HOME   IP   TECHNICAL BULLETIN   ARTICLE ARCHIVES   ARTICLE

DesignWare Technical Bulletin Article

Search Tools

Spotlight

Performance of Different Multipliers in the DesignWare Building Block IP

-Arshid H Syed Sr. CAE

Multipliers are some of the most important components in datapath design. The DesignWare Library contains a variety of technology-independent, high-quality and high-performance IP blocks.

This article explores and compares the performance and functionality of the combinational, pipelined and sequential multipliers available in the DesignWare Building Block IP (DWBB).

Combinational Multiplier (DW02_mult): In this multiplier, widths of operands are parameterizable, and it supports both signed and unsigned operation. For more information on its usage please see the datasheet:
http://www.synopsys.com/dw/doc.php/doc/dwf/datasheets/dw02_mult.pdf

There are multiple implementations of the combinational multiplier: csa (carry-save array), wall (Booth-recoded Wallace-tree) and nbw (non-Booth recoded Wallace-tree for bit-width <41).

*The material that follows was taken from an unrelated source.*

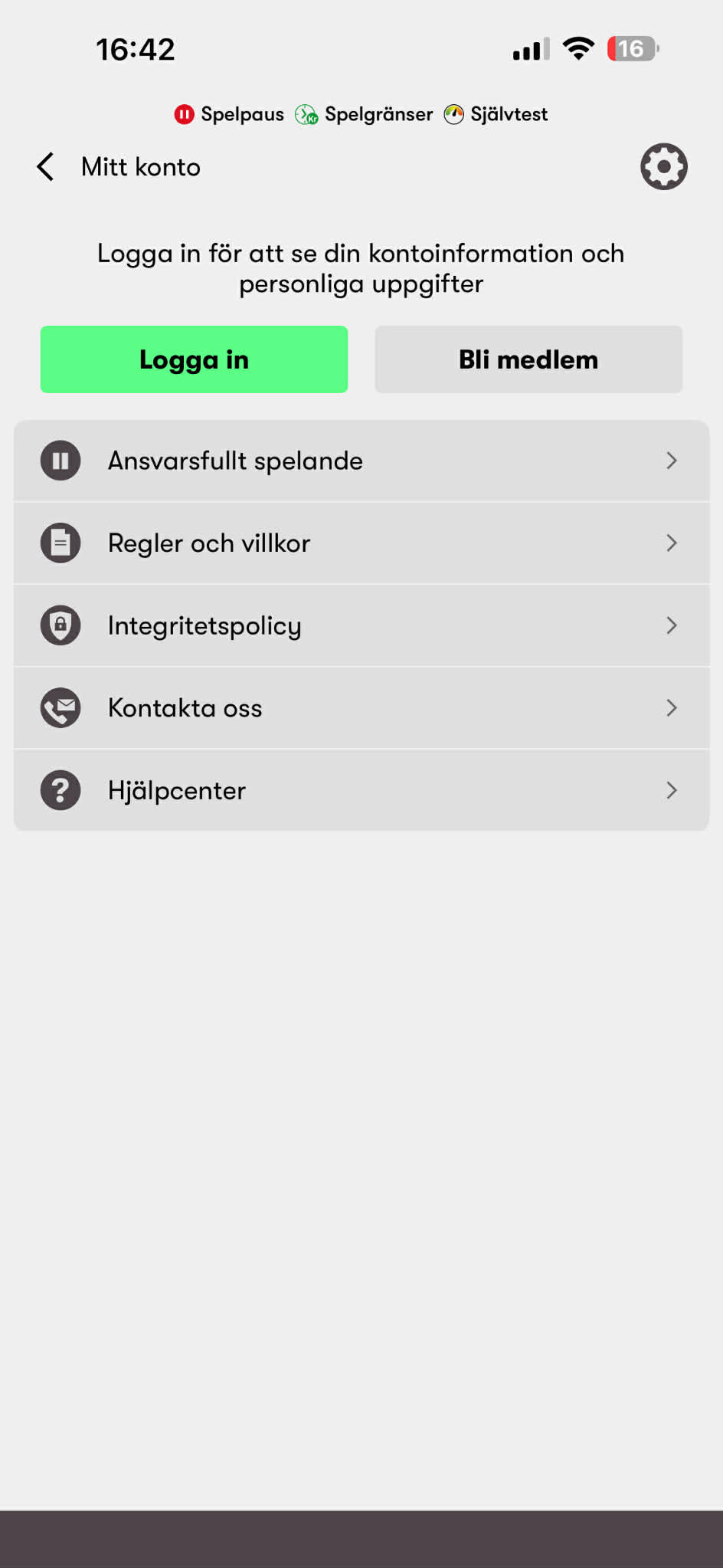
Task: Tap the Kontakta oss phone-envelope icon
Action: 60,707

These traditional implementations are fixed or static, and choosing between them allows the user to make area versus delay trade-offs. More information on these implementations is available in many computer arithmetic textbooks.

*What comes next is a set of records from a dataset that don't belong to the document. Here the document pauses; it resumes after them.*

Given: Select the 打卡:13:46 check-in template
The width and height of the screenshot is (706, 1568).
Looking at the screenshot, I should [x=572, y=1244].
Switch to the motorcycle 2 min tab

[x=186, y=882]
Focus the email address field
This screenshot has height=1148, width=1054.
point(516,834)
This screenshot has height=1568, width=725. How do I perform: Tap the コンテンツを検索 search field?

Starting with the 2004.12 release, a new implementation named "pparch" (parallel-prefix architecture) is available. This implementation is flexible and is dynamically generated based on context, e.g., area and timing constraints, and technology library. It exploits the characteristics of different implementations and generates the optimal architecture.

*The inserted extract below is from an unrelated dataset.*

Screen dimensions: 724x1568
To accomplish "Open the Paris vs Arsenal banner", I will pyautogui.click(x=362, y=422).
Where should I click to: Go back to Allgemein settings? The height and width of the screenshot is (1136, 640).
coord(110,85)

Following is a speed and area comparison for different static implementations with the flexible "pparch" implementation.

Synthesis results depend on the constraints and technology libraries used. The results in table 1 are obtained under the following conditions and constraints:

  • Designs – simple, unsigned multiplication operation a*b (widths= 8, 16, 32 and 64)
  • Design Compiler version– Y-2006.06-SP2
  • Library – TSMC 90 nm
Flow & Constraints:

read_verilog simple_design.v
set_max_delay -from [all_inputs] -to [all_outputs] 0 
set_max_delay 0 [all_outputs]
set_max_area 0
compile 
#reports generation


Table 1: Synthesis results for DW02_mult

  csa* Wall pparch csa wall pparch pparch
Bit-width Delay (ns) Delay(ns) Delay(ns) Area
(gates)**
Area
(gates)**
Area in
(gates)**
Throughput***
8 1.72 1.20 0.98 1179 1157 1203 1020
16 3.25 1.60 1.48 4954 4153 3270 675
32 6.27 2.14 1.92 19046 13213 11500 520
64 12.58 2.86 2.54 58266 42156 35466 393

* All implementations except "csa" require a DesignWare license
** 1 nand2x1 gate = 2.4192 Lib Area
*** Throughput in million operations per second (MOPS) = 1000 / delay in ns


Table 1 confirms that flexible implementation "pparch" generates optimal architecture.

Depending on system requirements, a designer may choose an alternative multiplier from the DesignWare Building Block IP: pipelined multipliers (DW_mult_pipe or DW02_mult_n_stage, where n is 2, 3, 4, 5 or 6) or sequential multipliers (DW_mult_seq).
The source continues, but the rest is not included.